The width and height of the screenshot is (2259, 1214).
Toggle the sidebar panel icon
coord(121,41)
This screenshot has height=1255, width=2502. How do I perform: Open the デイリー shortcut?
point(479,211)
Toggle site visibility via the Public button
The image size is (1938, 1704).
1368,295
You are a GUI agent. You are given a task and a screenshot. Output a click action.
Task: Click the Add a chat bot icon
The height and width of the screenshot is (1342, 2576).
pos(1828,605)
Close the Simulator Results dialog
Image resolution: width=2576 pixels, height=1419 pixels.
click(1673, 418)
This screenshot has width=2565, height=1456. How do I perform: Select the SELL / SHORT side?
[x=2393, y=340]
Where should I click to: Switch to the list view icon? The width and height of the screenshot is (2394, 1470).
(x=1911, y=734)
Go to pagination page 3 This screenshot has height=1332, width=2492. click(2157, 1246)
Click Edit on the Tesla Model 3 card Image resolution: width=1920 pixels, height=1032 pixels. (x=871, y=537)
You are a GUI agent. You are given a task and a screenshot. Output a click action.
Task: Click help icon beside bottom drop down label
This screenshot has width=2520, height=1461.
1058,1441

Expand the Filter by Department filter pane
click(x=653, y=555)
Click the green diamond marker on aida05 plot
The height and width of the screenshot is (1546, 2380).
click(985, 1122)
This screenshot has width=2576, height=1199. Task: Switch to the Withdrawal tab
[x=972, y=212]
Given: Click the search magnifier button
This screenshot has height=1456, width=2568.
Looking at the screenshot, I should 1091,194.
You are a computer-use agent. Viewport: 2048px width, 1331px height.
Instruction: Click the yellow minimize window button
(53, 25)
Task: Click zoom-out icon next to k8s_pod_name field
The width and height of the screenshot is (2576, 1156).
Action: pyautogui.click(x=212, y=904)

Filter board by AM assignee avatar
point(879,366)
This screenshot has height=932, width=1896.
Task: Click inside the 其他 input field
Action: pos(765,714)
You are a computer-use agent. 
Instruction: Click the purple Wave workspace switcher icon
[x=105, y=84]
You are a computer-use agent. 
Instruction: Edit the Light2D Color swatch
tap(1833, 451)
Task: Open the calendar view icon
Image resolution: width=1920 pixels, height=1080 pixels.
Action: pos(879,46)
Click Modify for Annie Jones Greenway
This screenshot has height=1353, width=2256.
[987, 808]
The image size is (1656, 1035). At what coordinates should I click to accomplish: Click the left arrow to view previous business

□ □ □ □

_WHAT TO DO_: Each of the records above is to be reproduced word for word.

_ANSWER FOR THE TASK_:
The width and height of the screenshot is (2259, 1214).
Toggle the sidebar panel icon
coord(121,41)
This screenshot has height=1255, width=2502. How do I perform: Open the デイリー shortcut?
point(479,211)
Toggle site visibility via the Public button
The image size is (1938, 1704).
1368,295
You are a GUI agent. You are given a task and a screenshot. Output a click action.
Task: Click the Add a chat bot icon
The height and width of the screenshot is (1342, 2576).
pos(1828,605)
Close the Simulator Results dialog
Image resolution: width=2576 pixels, height=1419 pixels.
click(1673, 418)
This screenshot has width=2565, height=1456. How do I perform: Select the SELL / SHORT side?
[x=2393, y=340]
Where should I click to: Switch to the list view icon? The width and height of the screenshot is (2394, 1470).
(x=1911, y=734)
Go to pagination page 3 This screenshot has height=1332, width=2492. click(2157, 1246)
Click Edit on the Tesla Model 3 card Image resolution: width=1920 pixels, height=1032 pixels. (x=871, y=537)
You are a GUI agent. You are given a task and a screenshot. Output a click action.
Task: Click help icon beside bottom drop down label
This screenshot has width=2520, height=1461.
1058,1441

Expand the Filter by Department filter pane
click(x=653, y=555)
Click the green diamond marker on aida05 plot
The height and width of the screenshot is (1546, 2380).
click(985, 1122)
This screenshot has width=2576, height=1199. Task: Switch to the Withdrawal tab
[x=972, y=212]
Given: Click the search magnifier button
This screenshot has height=1456, width=2568.
Looking at the screenshot, I should 1091,194.
You are a computer-use agent. Viewport: 2048px width, 1331px height.
Instruction: Click the yellow minimize window button
(53, 25)
Task: Click zoom-out icon next to k8s_pod_name field
The width and height of the screenshot is (2576, 1156).
Action: pyautogui.click(x=212, y=904)

Filter board by AM assignee avatar
point(879,366)
This screenshot has height=932, width=1896.
Task: Click inside the 其他 input field
Action: pos(765,714)
You are a computer-use agent. 
Instruction: Click the purple Wave workspace switcher icon
[x=105, y=84]
You are a computer-use agent. 
Instruction: Edit the Light2D Color swatch
tap(1833, 451)
Task: Open the calendar view icon
Image resolution: width=1920 pixels, height=1080 pixels.
Action: pos(879,46)
Click Modify for Annie Jones Greenway
This screenshot has height=1353, width=2256.
[987, 808]
The image size is (1656, 1035). At what coordinates should I click to accomplish: Click the left arrow to view previous business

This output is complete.